**Records to process**
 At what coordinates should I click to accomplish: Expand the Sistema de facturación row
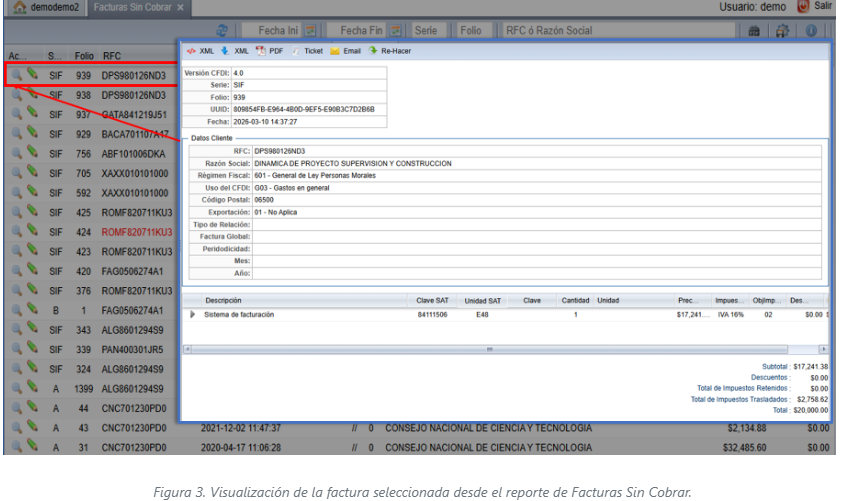pos(192,314)
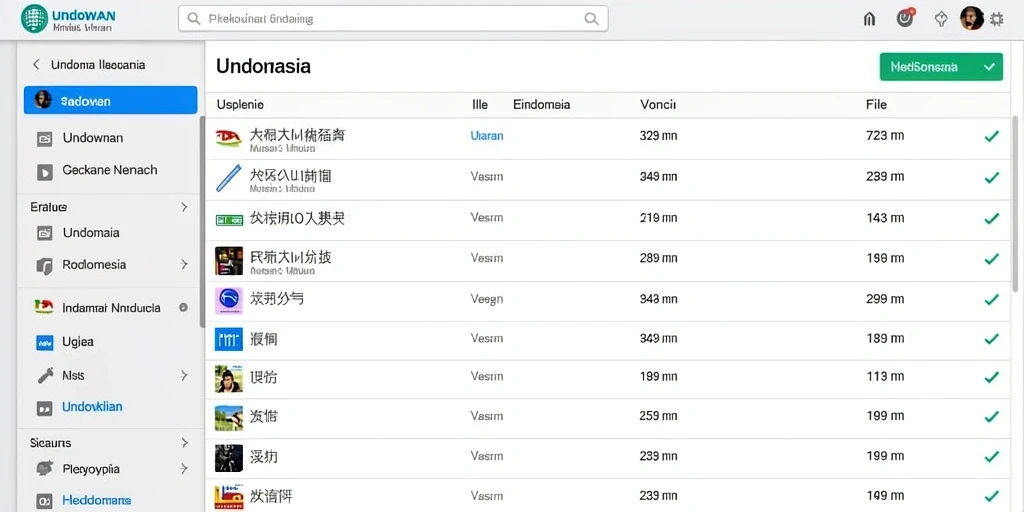Click the purple circular icon in fifth row
The image size is (1024, 512).
(229, 300)
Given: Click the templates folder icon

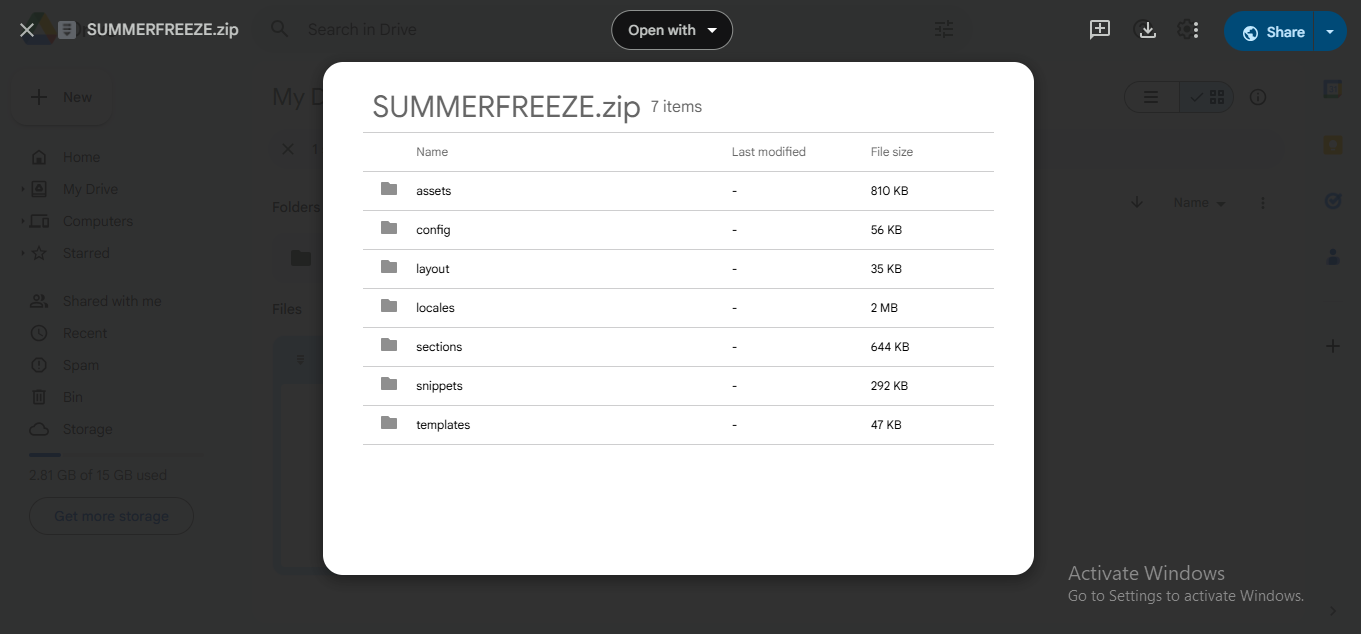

**What you will do**
Copy each line of the records precisely and drop any images they hold.

**Result below**
 At what coordinates should I click to accomplish: Expand the Sistema de facturación row
pos(192,314)
Click the purple circular icon in fifth row
The image size is (1024, 512).
(229, 300)
Given: Click the templates folder icon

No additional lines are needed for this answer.